* _WORK REQUEST_: For each statement, answer yes or no on whether it agrees with the abstract on anion transport in tonoplast vesicles, and quote the deciding words: (a) the PPiase was insensitive to anions; (b) the amino-acid anions aspartate and glutamate were transported; (c) chloride was more effective than malate in dissipating a pre-existing inside-positive membrane potential.

P J White et al. Planta. 1989 Sep.

Abstract

Tonoplast vesicles were prepared from leaf mesophyll homogenates of the crassulacean-acid-metabolism plant Kalanchoë daigremontiana Hamet et Perrier de la Bâthie to study the effects of anions on ATP- and inorganic-pyrophosphate (PPi)-dependent H(+) transport. In the presence of gramicidin, substrate hydrolysis by the tonoplast ATPase was characteristically stimulated by chloride and inhibited by nitrate, but was unaffected by malate and a wide range of other organic-acid anions; the PPiase was anion-insensitive. Malate was more effective than chloride both in stimulating ATP- and PPi-dependent vesicle acidification (measured as quinacrine-fluorescence quenching) and in dissipating a pre-existing inside-positive membrane potential (measured as oxonol-V-fluorescence quenching), indicating that malate was more readily transported across the tonoplast. Certain other four-carbon dicarboxylates also supported high rates of vesicle acidification, their order of effectiveness being fumarate ≫ malate ∼-succinate > oxalacetate ∼- tartrate; the five-carbon dicarboxylates 2-oxoglutarate and glutarate were also transported, although at lower rates. Experiments with non-naturally occurring anions indicated that the malate transporter was not stereospecific, but that it required the trans-carboxyl configuration for transport. Shorter-chain or longer-chain dicarboxylates were not transported, and neither were monocarboxylates, the amino-acid anions aspartate and glutamate, nor the tricarboxylate isocitrate. The non-permeant anions maleate and tartronate appeared to be competitive inhibitors of malate transport but did not affect chloride transport, indicating that malate and chloride influx at the tonoplast might be mediated by separate transporters.

* _PROVIDED DATA_:
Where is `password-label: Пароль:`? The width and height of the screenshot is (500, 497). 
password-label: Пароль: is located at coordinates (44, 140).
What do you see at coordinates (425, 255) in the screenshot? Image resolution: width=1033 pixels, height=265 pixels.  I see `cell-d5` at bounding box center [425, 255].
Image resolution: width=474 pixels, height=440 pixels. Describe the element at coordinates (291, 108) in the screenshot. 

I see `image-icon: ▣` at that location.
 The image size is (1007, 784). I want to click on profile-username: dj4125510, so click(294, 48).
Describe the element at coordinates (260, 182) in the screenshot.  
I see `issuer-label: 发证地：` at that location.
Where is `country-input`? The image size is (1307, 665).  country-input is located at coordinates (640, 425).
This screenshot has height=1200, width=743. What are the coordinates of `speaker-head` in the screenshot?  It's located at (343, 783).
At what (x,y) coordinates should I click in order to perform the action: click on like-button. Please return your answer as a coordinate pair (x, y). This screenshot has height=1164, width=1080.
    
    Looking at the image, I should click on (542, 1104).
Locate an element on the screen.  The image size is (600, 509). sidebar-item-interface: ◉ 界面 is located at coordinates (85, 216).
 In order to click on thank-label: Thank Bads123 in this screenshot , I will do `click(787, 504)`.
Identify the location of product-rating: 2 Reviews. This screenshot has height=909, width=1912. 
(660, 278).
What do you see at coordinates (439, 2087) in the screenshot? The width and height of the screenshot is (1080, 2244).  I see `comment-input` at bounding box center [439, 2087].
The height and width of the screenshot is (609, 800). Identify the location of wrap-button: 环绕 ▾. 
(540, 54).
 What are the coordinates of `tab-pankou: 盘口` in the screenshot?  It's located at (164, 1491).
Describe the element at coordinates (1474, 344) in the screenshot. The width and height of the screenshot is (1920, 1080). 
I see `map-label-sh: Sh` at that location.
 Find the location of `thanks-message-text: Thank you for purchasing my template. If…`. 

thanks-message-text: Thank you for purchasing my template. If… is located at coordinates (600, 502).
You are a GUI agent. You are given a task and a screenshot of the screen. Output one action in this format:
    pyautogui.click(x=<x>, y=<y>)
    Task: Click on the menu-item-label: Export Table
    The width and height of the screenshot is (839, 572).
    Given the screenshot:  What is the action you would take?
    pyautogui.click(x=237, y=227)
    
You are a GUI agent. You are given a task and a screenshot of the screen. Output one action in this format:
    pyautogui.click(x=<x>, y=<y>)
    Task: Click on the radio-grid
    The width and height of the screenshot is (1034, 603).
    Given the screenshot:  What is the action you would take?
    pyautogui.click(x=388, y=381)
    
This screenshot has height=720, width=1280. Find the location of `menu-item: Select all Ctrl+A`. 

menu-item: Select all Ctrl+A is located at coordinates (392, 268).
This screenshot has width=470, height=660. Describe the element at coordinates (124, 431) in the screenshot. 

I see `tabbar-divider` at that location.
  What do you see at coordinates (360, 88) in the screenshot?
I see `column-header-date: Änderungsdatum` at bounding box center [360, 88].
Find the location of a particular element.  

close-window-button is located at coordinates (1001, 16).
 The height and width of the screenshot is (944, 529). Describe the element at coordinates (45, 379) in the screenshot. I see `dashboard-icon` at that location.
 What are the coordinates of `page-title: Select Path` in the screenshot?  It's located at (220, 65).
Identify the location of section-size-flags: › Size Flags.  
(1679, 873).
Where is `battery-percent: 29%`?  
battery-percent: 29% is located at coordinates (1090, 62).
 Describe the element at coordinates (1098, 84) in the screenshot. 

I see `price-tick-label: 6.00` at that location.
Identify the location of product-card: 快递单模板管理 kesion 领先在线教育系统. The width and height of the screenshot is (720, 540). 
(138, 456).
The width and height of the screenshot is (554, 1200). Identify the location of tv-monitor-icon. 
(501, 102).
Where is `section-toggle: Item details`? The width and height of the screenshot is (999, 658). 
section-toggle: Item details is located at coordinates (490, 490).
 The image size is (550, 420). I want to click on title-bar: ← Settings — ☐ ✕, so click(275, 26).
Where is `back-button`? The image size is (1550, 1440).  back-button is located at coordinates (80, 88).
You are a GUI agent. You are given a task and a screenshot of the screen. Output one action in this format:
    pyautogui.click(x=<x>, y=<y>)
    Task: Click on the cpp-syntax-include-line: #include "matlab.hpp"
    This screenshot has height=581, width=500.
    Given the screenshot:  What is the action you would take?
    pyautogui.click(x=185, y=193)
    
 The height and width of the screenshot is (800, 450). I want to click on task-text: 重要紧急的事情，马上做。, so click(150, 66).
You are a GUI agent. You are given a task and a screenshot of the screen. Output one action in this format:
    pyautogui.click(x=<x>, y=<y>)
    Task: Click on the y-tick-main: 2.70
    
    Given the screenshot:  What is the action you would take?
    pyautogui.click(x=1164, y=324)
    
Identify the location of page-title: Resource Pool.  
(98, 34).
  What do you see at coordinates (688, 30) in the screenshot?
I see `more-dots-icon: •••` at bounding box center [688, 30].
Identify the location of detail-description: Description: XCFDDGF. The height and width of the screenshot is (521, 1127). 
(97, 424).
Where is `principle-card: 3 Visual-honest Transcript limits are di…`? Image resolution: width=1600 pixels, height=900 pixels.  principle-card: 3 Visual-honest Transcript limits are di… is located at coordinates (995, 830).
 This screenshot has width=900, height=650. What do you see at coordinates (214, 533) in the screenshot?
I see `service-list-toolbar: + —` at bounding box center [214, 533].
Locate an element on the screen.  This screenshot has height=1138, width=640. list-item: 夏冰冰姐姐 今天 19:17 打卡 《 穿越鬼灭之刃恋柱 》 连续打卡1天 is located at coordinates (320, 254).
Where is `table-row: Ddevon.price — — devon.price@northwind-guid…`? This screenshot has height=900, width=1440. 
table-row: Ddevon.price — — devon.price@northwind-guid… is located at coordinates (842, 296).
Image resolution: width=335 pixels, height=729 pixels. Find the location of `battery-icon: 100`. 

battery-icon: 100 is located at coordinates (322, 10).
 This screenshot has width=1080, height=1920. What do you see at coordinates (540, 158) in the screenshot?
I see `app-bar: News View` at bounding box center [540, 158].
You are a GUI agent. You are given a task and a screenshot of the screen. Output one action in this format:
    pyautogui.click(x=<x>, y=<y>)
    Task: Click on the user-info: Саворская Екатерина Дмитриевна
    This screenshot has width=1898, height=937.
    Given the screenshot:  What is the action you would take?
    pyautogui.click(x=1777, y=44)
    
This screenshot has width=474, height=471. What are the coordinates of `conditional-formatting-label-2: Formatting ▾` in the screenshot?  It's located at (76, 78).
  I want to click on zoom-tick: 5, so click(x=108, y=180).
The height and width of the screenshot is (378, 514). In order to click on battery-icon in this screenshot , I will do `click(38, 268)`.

* _REPLY_:
(a) Yes: "the PPiase was anion-insensitive"
(b) No: "Shorter-chain or longer-chain dicarboxylates were not transported, and neither were monocarboxylates, the amino-acid anions aspartate and glutamate"
(c) No: "Malate was more effective than chloride both in stimulating ATP- and PPi-dependent vesicle acidification (measured as quinacrine-fluorescence quenching) and in dissipating a pre-existing inside-positive membrane potential"